### Task directions
Print out the entire listing verbatim.

### Data
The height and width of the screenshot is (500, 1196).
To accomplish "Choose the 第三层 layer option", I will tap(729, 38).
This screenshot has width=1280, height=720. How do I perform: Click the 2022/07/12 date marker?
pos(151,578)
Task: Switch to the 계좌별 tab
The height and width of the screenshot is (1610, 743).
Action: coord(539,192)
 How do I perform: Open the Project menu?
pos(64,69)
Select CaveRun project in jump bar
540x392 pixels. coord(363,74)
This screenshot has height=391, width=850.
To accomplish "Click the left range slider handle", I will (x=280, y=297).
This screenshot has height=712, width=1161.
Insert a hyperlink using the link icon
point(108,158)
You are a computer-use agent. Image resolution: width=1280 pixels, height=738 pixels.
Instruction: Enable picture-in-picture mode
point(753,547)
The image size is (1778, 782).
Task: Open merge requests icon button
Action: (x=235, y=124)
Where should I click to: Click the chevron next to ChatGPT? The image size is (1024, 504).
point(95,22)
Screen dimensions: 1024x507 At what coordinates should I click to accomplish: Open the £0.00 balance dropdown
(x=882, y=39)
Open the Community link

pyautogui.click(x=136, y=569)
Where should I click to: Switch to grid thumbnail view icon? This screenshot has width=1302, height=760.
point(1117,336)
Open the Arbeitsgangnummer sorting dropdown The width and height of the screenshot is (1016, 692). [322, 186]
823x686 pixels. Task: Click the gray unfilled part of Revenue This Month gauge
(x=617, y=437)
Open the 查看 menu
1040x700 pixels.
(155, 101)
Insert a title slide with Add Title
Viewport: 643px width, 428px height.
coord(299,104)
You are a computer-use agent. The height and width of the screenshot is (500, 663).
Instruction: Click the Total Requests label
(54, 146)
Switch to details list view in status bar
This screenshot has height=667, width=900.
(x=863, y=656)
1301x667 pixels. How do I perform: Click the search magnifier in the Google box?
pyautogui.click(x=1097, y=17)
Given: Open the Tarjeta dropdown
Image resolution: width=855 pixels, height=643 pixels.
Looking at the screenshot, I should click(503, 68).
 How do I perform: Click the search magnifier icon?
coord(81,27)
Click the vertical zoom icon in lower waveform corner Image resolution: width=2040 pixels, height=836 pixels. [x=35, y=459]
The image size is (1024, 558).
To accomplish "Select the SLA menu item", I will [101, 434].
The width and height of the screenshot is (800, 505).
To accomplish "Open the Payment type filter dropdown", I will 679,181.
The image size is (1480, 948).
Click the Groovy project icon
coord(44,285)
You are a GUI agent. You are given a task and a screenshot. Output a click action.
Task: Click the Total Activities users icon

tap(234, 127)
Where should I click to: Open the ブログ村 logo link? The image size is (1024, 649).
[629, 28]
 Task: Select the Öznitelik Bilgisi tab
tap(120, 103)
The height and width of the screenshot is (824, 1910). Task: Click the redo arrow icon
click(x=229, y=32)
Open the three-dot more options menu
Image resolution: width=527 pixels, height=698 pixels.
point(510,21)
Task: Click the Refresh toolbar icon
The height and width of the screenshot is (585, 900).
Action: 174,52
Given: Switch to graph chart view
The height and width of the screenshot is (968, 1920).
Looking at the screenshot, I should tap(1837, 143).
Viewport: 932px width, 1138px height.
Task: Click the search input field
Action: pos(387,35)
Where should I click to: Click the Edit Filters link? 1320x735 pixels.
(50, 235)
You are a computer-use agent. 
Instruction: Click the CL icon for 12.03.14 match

### Written answer
The height and width of the screenshot is (500, 1196).
To accomplish "Choose the 第三层 layer option", I will tap(729, 38).
This screenshot has width=1280, height=720. How do I perform: Click the 2022/07/12 date marker?
pos(151,578)
Task: Switch to the 계좌별 tab
The height and width of the screenshot is (1610, 743).
Action: coord(539,192)
 How do I perform: Open the Project menu?
pos(64,69)
Select CaveRun project in jump bar
540x392 pixels. coord(363,74)
This screenshot has height=391, width=850.
To accomplish "Click the left range slider handle", I will (x=280, y=297).
This screenshot has height=712, width=1161.
Insert a hyperlink using the link icon
point(108,158)
You are a computer-use agent. Image resolution: width=1280 pixels, height=738 pixels.
Instruction: Enable picture-in-picture mode
point(753,547)
The image size is (1778, 782).
Task: Open merge requests icon button
Action: (x=235, y=124)
Where should I click to: Click the chevron next to ChatGPT? The image size is (1024, 504).
point(95,22)
Screen dimensions: 1024x507 At what coordinates should I click to accomplish: Open the £0.00 balance dropdown
(x=882, y=39)
Open the Community link

pyautogui.click(x=136, y=569)
Where should I click to: Switch to grid thumbnail view icon? This screenshot has width=1302, height=760.
point(1117,336)
Open the Arbeitsgangnummer sorting dropdown The width and height of the screenshot is (1016, 692). [322, 186]
823x686 pixels. Task: Click the gray unfilled part of Revenue This Month gauge
(x=617, y=437)
Open the 查看 menu
1040x700 pixels.
(155, 101)
Insert a title slide with Add Title
Viewport: 643px width, 428px height.
coord(299,104)
You are a computer-use agent. The height and width of the screenshot is (500, 663).
Instruction: Click the Total Requests label
(54, 146)
Switch to details list view in status bar
This screenshot has height=667, width=900.
(x=863, y=656)
1301x667 pixels. How do I perform: Click the search magnifier in the Google box?
pyautogui.click(x=1097, y=17)
Given: Open the Tarjeta dropdown
Image resolution: width=855 pixels, height=643 pixels.
Looking at the screenshot, I should click(503, 68).
 How do I perform: Click the search magnifier icon?
coord(81,27)
Click the vertical zoom icon in lower waveform corner Image resolution: width=2040 pixels, height=836 pixels. [x=35, y=459]
The image size is (1024, 558).
To accomplish "Select the SLA menu item", I will [101, 434].
The width and height of the screenshot is (800, 505).
To accomplish "Open the Payment type filter dropdown", I will 679,181.
The image size is (1480, 948).
Click the Groovy project icon
coord(44,285)
You are a GUI agent. You are given a task and a screenshot. Output a click action.
Task: Click the Total Activities users icon

tap(234, 127)
Where should I click to: Open the ブログ村 logo link? The image size is (1024, 649).
[629, 28]
 Task: Select the Öznitelik Bilgisi tab
tap(120, 103)
The height and width of the screenshot is (824, 1910). Task: Click the redo arrow icon
click(x=229, y=32)
Open the three-dot more options menu
Image resolution: width=527 pixels, height=698 pixels.
point(510,21)
Task: Click the Refresh toolbar icon
The height and width of the screenshot is (585, 900).
Action: 174,52
Given: Switch to graph chart view
The height and width of the screenshot is (968, 1920).
Looking at the screenshot, I should tap(1837, 143).
Viewport: 932px width, 1138px height.
Task: Click the search input field
Action: pos(387,35)
Where should I click to: Click the Edit Filters link? 1320x735 pixels.
(50, 235)
You are a computer-use agent. 
Instruction: Click the CL icon for 12.03.14 match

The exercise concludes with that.